*** DATA TO USE Section Begins ***
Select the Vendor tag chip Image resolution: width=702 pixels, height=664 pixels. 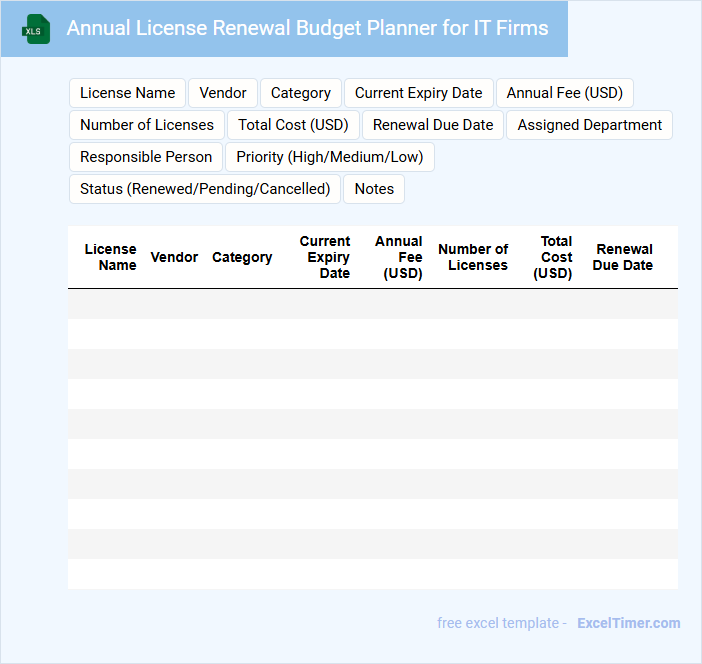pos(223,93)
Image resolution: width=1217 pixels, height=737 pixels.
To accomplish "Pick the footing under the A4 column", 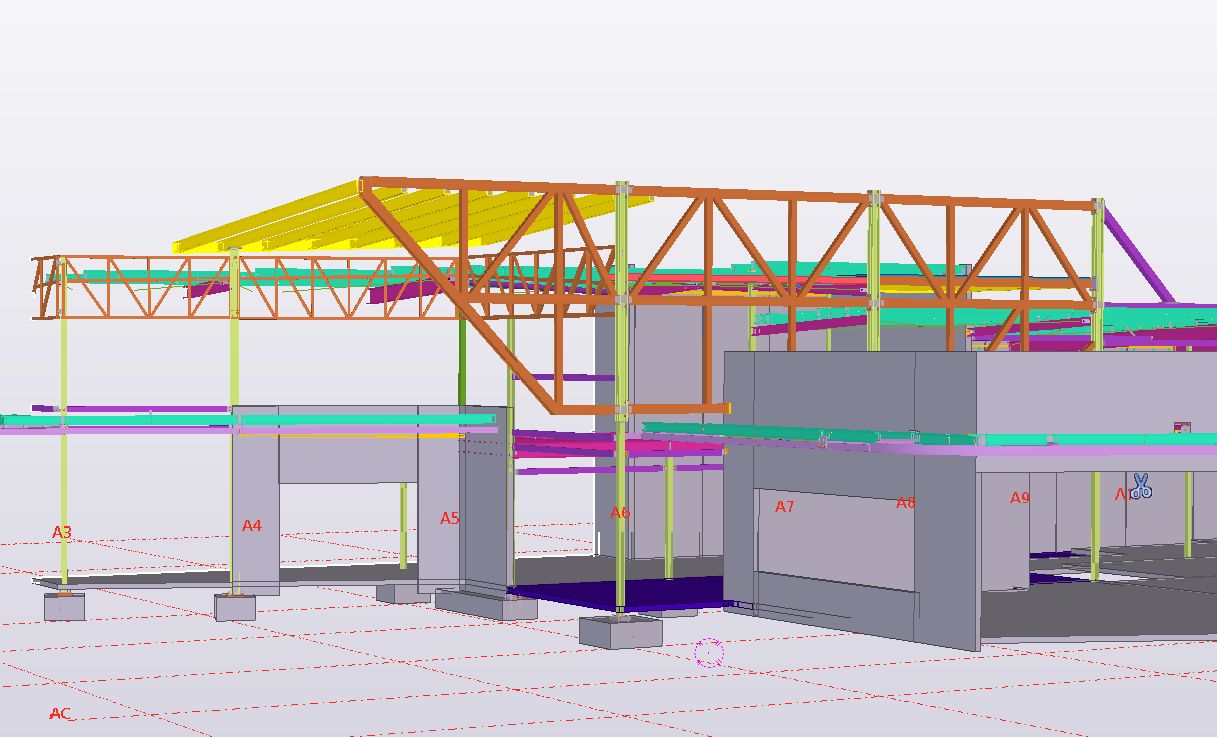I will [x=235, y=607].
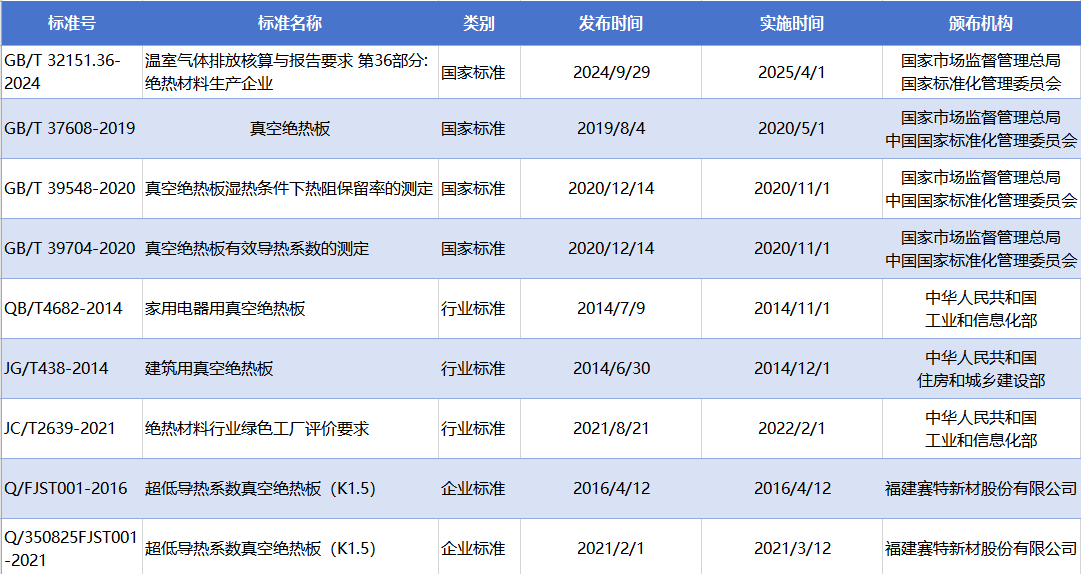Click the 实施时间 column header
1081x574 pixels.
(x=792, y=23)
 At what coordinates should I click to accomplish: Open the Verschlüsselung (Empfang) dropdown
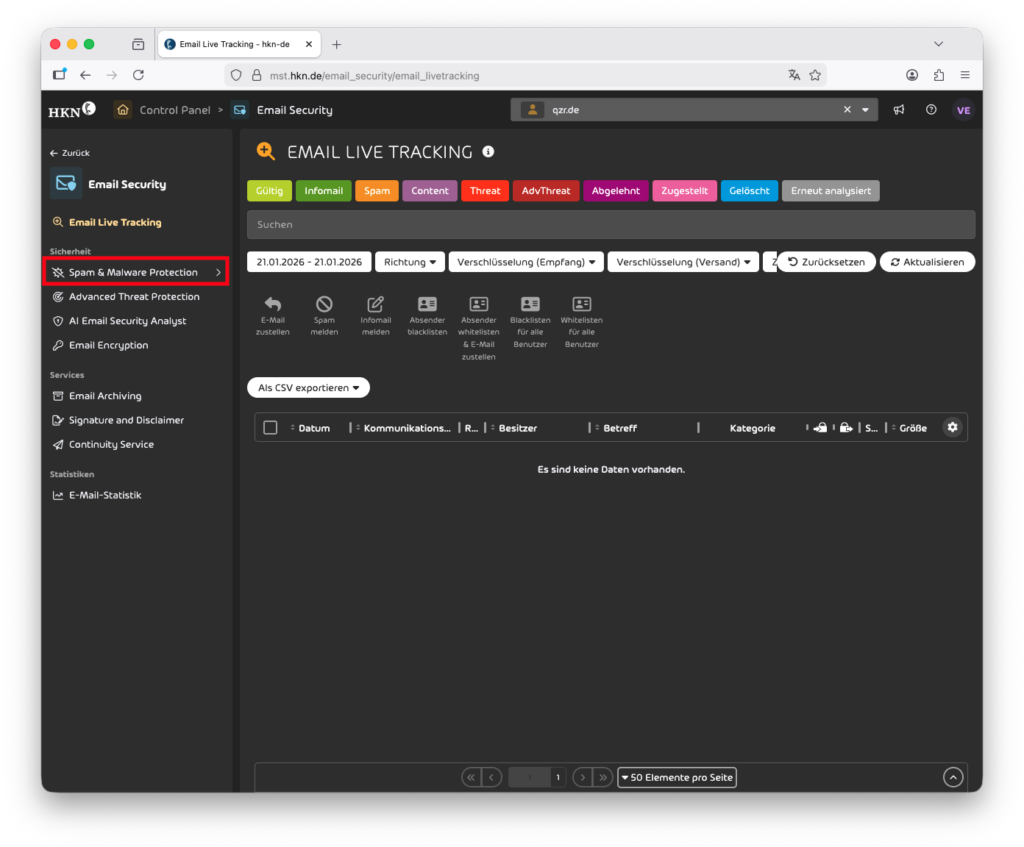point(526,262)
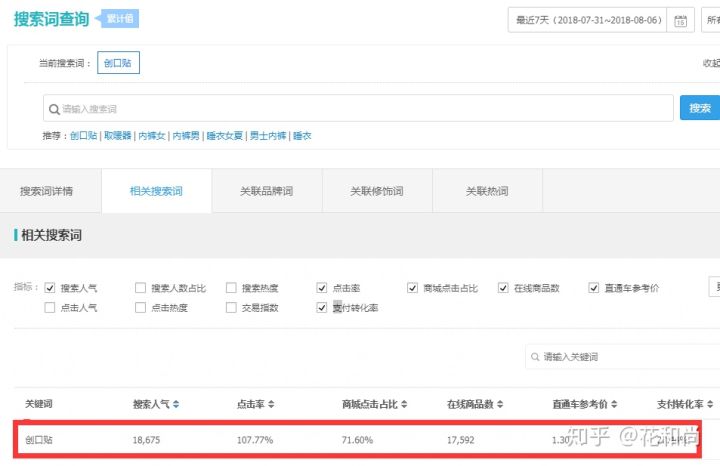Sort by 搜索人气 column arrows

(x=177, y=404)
*** DATA TO USE Section Ends ***
Exactly the lines from the line that contains "At what coordinates" through the last line above, and no other lines, must be output, with pictures excluded.

■ WRITTEN REPLY
 At what coordinates should I click to accomplish: Open the Verschlüsselung (Empfang) dropdown
point(526,262)
Sort by 搜索人气 column arrows

(x=177, y=404)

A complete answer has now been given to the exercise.